Hacker News new | ask | show | jobs
by whitepaint 1774 days ago
And now you didn't answer the main question. Just because, let's say, stats showed they mostly invest in people under 35, does it mean they discriminate people over 35? If most of founders they invest in are white, does it mean they discriminate against asians, blacks etc.?

What are the appropriate percentages that show no discrimination? 50% of everything?

Once again, what proves discrimination?

If someone is in for the money, would they be discriminate against a certain group of people? Or would they invest in people with the best ideas and the highest probability of success? What kind of investors would prevail over the long term?

1 comments

I feel like you've begun sealioning.

> Just because, let's say, stats showed they mostly invest in people under 35, does it mean they discriminate people over 35?

It's about rates, not just raw numbers. If equal amounts of over 35 and under 35 applicants, and consistently YoY you're taking 90% under 35, very clearly you're discriminating against the over 35 category.

> If most of founders they invest in are white, does it mean they discriminate against asians, blacks etc.?

Again, if 30% of applicants are not-white and you accept 2% of them, when generalized success rate is 10%, yes it would again be pretty clear you're discriminating against the non-white category.

> Once again, what proves discrimination?

More sealioning. When a group of people intentionally select for or against a certain group, as is evidenced by patterns of behavior over long periods of time.

> If equal amounts of over 35 and under 35 applicants, and consistently YoY you're taking 90% under 35 ...

Could this scenario happen because of anything else besides discrimination from YC?

It's like any stats question. Depends entirely on your sample. With a reasonably sized sample, no, it really couldn't. Also this is more sealioning.
Let's both stop spamming this board. I will leave you with this.

Assume we have a huge sample data.

And assume "Equal amounts of over 35 and under 35 applicants, and consistently YoY you're taking 90% under 35"

Would you bet everything that you have on YC being discriminatory (I assume you would because you said "With a reasonably sized sample, no, it really couldn't.")?

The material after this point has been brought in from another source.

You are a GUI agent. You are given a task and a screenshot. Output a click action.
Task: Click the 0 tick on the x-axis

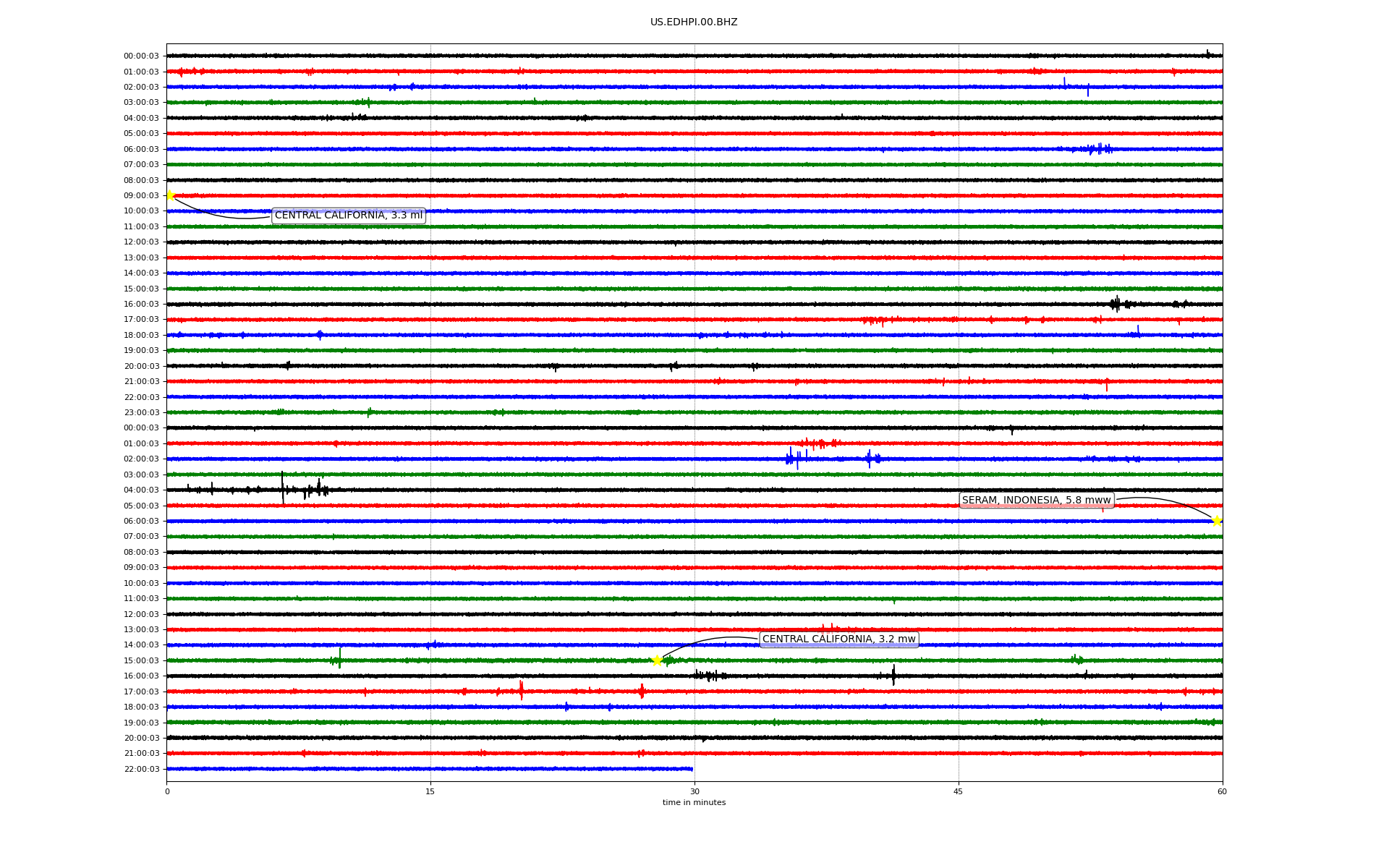[x=167, y=791]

Could it be, maybe, just maybe, that people under 35 are more likely to produce more value on average and that's why investors choose them?

Have a good day.

The original question:

> What evidence would convince you?

Your post history definitely brings to light that, for you, no amount of evidence would convince you, because you refuse to acknowledge discrimination as a possibility.

> Would you bet everything that you have on YC being discriminatory (I assume you would because you said "With a reasonably sized sample, no, it really couldn't.")?

Definitely, it wouldn't even be a question.

> Could it be, maybe, just maybe, that people under 35 are more likely to produce more value on average and that's why investors choose them?

The sealion strikes again! "It can't be discrimination if I can think of any other possibility". That's the value in large datasets.